Text excerpt
::::::::

This repository holds profiling data and analysis scripts to characterise resource usage of the LOFAR2.0 pipelines.
Main Toil stats reference: https://toil.readthedocs.io/en/master/running/utils.html
When running pipelines with Toil, statistics can be recorded by using toil-cwl-runner --stats <rest of the options/inputs>. This makes it leave the jobstore behind, after which statistics of the idividual steps can be extracted via
toil stats --raw /path/to/jobstore > stats.jsonA human-readable version can be produced via
toil stats --pretty /path/to/jobstore > stats.txtThe JSON file contains three "main" entries:
worker: resources used by Toil worker processes.jobs: cumulative resources used by the jobs.job_types: resource breakdown by individual jobs.
In jobs and job_types the field names have the following meanings:
| Field | Meaning |
|---|---|
| total_number | The number of jobs or jobs of this type that ran. |
| name | Name of the job that ran. |
| total_time | Total wall clock time consumed by the job(s). |
| median_time | Median wall clock time consumed by the job(s). |
| average_time | Maximum wall clock time consumed by the job(s). |
| min_time | Minimum wall clock time consumed by the job(s). |
| max_time | Maximum wall clock time consumed by the job(s). |
| total_clock | Total core seconds consumed by the job(s). |
| median_clock | Median core seconds consumed by the job(s). |
| average_clock | Maximum core seconds consumed by the job(s). |
| min_clock | Minimum core seconds consumed by the job(s). |
| max_clock | Maximum core seconds consumed by the job(s). |
| total_wait | Total CPU time reserved for but not consumed by the job(s). |
| median_wait | Median CPU time reserved for but not consumed by the job(s). |
| average_wait | Average CPU time reserved for but not consumed by the job(s). |
| min_wait | Minimum CPU time reserved for but not consumed by the job(s). |
| max_wait | Maximum CPU time reserved for but not consumed by the job(s). |
| total_memory | Total memory in kB consumed by the job(s). |
| median_memory | Median memory in kB consumed by the job(s). |
| average_memory | Maximum memory in kB consumed by the job(s). |
| min_memory | Minimum memory in kB consumed by the job(s). |
| max_memory | Maximum memory in kB consumed by the job(s). |
| total_disk | Total disk usage by the job(s). |
| median_disk | Median disk usage by the job(s). |
| average_disk | Maximum disk usage by the job(s). |
| min_disk | Minimum disk usage by the job(s). |
| max_disk | Maximum disk usage by the job(s). |
| total_core | Total cores requested by the job(s). |
| median_core | Median cores requested by the job(s). |
| average_core | Maximum cores requested by the job(s). |
| min_core | Minimum cores requested by the job(s). |
| max_core | Maximum cores requested by the job(s). |
| excess_cpu | Flag indicating if a job used more CPU than requested. |

::::::::

Source material
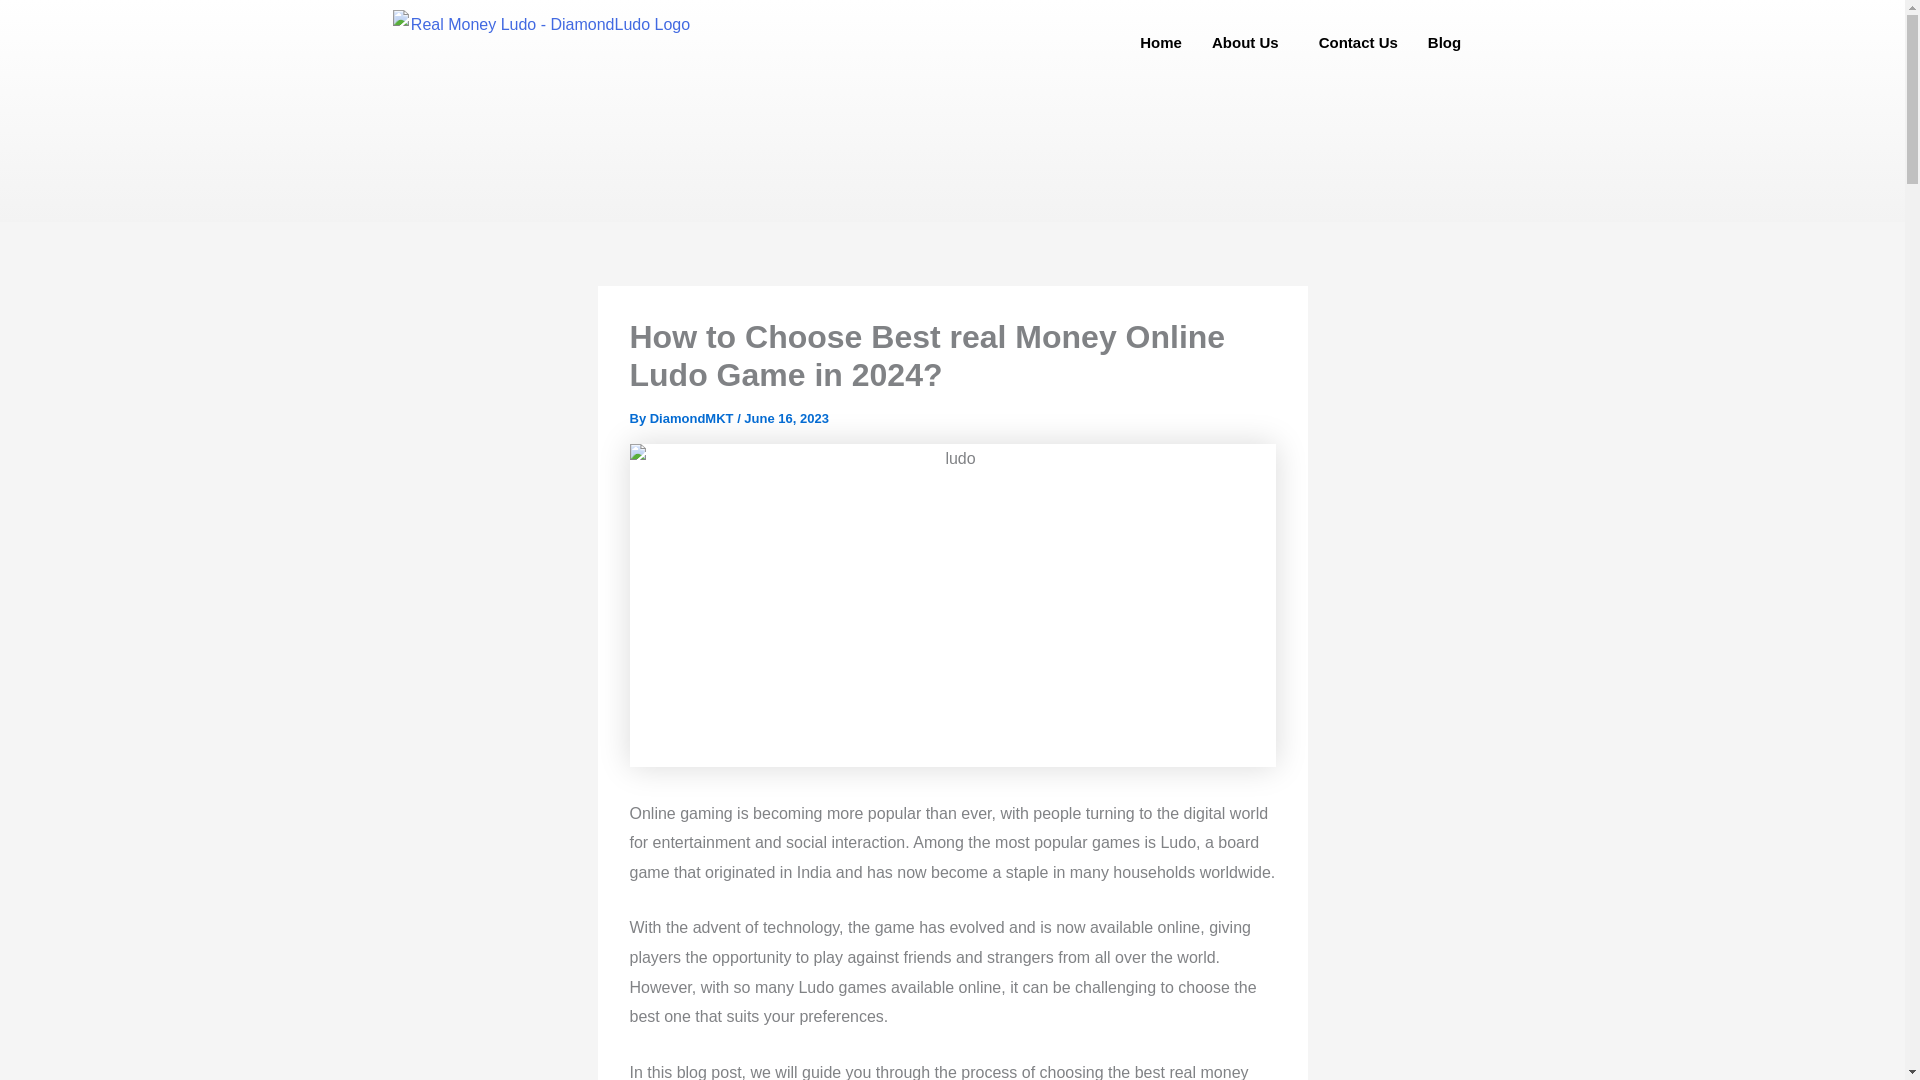  What do you see at coordinates (1444, 42) in the screenshot?
I see `Blog` at bounding box center [1444, 42].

::::::::

Exercise description
In the Toil profiling text, what does the excess_cpu field indicate?

Result
It flags whether a job used more CPU than it requested.